None of the tools discussed in this chapter provide a single solution for Linux system security – there is no such thing. Taken together in combinations that make sense for your environment, as well as along with all of the other security we have previously implemented in this course, these tools can significantly improve the security of any Linux host. Although our virtual network and the virtual machines contained in it are now safer, there is always more that can be done. The question we need to ask is whether the cost of the effort required to lock down our systems and networks even more is worth the benefits accrued by doing so.

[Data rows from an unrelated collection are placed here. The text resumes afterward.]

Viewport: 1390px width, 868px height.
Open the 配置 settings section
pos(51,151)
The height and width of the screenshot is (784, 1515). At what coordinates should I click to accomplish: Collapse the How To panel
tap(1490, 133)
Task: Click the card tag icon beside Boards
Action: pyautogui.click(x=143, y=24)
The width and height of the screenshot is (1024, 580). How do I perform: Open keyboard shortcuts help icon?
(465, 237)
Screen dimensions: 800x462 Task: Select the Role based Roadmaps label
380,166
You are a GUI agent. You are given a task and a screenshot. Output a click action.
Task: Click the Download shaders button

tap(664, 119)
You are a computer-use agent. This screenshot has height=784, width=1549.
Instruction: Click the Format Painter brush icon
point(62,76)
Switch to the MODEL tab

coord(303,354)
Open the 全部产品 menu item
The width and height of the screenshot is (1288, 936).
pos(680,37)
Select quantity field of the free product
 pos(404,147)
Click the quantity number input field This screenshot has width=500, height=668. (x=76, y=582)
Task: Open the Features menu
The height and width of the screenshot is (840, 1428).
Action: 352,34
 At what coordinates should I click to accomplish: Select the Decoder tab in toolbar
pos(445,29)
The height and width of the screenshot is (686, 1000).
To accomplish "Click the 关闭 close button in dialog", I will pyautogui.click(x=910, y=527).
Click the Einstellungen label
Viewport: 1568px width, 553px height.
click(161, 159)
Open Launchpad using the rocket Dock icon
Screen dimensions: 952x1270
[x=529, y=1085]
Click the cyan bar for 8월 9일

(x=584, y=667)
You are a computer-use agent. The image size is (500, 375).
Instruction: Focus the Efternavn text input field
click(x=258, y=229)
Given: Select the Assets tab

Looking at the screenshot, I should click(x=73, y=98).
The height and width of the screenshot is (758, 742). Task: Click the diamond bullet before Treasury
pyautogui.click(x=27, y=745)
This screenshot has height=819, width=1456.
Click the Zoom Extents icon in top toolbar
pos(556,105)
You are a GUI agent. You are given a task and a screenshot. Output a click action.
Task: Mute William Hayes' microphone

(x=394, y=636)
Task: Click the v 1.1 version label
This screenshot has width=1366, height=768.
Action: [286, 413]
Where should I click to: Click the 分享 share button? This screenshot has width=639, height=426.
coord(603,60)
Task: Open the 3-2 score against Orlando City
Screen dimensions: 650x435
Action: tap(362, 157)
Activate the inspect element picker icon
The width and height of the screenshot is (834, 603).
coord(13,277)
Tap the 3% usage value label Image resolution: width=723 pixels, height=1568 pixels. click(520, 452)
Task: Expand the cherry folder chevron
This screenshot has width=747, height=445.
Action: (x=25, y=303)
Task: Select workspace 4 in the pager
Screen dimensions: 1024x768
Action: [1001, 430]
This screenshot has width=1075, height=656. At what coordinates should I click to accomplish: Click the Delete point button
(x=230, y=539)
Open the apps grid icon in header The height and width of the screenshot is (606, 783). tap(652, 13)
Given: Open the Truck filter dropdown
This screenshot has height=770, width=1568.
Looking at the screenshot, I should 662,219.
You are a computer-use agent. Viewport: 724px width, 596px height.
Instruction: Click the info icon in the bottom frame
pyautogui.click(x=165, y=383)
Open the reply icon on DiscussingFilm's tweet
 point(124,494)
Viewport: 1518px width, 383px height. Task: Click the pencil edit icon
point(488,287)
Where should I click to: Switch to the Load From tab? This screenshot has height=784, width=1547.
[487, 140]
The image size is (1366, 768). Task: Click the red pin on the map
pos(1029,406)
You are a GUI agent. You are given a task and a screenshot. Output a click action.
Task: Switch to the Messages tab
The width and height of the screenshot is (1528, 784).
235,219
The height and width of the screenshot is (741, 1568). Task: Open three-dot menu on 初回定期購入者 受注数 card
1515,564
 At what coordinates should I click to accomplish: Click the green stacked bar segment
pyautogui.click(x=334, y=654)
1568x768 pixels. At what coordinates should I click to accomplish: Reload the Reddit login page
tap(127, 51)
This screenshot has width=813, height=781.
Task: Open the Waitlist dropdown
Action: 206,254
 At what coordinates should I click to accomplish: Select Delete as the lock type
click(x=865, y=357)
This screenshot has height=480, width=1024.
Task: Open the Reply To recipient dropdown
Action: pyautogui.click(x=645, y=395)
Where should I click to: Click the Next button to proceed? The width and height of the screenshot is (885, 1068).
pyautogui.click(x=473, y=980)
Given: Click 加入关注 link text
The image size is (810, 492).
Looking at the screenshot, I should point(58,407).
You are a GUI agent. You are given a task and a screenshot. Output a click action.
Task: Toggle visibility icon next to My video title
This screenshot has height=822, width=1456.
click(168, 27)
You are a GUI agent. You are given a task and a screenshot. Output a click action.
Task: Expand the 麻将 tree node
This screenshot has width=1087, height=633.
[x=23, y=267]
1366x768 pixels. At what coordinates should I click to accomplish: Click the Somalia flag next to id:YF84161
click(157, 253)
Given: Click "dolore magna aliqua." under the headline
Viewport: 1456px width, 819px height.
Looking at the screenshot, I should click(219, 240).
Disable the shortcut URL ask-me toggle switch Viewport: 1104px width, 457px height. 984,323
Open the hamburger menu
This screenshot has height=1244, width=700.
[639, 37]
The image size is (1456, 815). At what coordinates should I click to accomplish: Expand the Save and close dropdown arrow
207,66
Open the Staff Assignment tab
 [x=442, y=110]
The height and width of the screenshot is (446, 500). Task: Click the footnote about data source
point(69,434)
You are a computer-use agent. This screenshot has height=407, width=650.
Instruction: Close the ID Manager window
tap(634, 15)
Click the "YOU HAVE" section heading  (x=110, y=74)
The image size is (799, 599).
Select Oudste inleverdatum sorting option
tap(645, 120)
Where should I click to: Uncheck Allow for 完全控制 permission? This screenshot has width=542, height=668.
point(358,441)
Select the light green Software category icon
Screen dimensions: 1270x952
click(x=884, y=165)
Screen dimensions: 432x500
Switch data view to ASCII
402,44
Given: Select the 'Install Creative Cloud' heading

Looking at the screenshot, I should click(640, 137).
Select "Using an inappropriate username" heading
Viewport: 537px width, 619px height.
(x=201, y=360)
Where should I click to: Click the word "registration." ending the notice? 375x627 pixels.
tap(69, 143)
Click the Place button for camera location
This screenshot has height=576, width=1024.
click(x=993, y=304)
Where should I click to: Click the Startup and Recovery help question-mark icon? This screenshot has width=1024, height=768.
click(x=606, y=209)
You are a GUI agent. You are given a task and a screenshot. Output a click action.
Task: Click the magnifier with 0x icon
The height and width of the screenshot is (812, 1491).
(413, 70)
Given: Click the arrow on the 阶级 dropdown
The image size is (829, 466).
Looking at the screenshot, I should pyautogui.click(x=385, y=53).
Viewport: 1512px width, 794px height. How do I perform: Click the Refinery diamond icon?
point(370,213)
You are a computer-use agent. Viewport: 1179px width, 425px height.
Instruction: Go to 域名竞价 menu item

Remember, like most of the subjects we have covered in this course, we have just touched the surface. You should now be aware of a few of the dangers and some of the tools we have to counter those threats. This is only the beginning and you should explore these tools and others not covered here, in more depth in order to ensure that the security of Linux hosts for which you have responsibility are secured to the greatest extent possible.
Exercises
- 1.
In Experiment 16-3, there is no valid DNS server that can be used for our SSH command to StudentVM2. Why does the name server on StudentVM2 not work for this?
- 2.
On StudentVM2, identify the network ports that we have open with IPTables rules and which should be open only on the internal network and not the external network. Modify those rules to accept connections only from the internal network. Test the results.
- 3.
If you have not already, download the rsbu.tar.gz file from the Apress web site https://github.com/Apress/using-and-administering-linux-volume-3/raw/master/rsbu.tar.gz and install it. Using the enclosed script and configuration file, set up a simple backup configuration that runs once per day and backs up the entire home directories of both StudentVM1 and StudentVM2.
- 4.
With SELinux enabled, determine the student user's context.
- 5.
Why should clamscan be run on the /home directory of a mail server?
- 6.
Configure Tripwire to the files that do not exist on StudentVM2. Initialize the database and run the integrity check.
- 7.
Why are the Tripwire report files encrypted?
- 8.
What other services, besides HTTPD, have their own SELinux domains?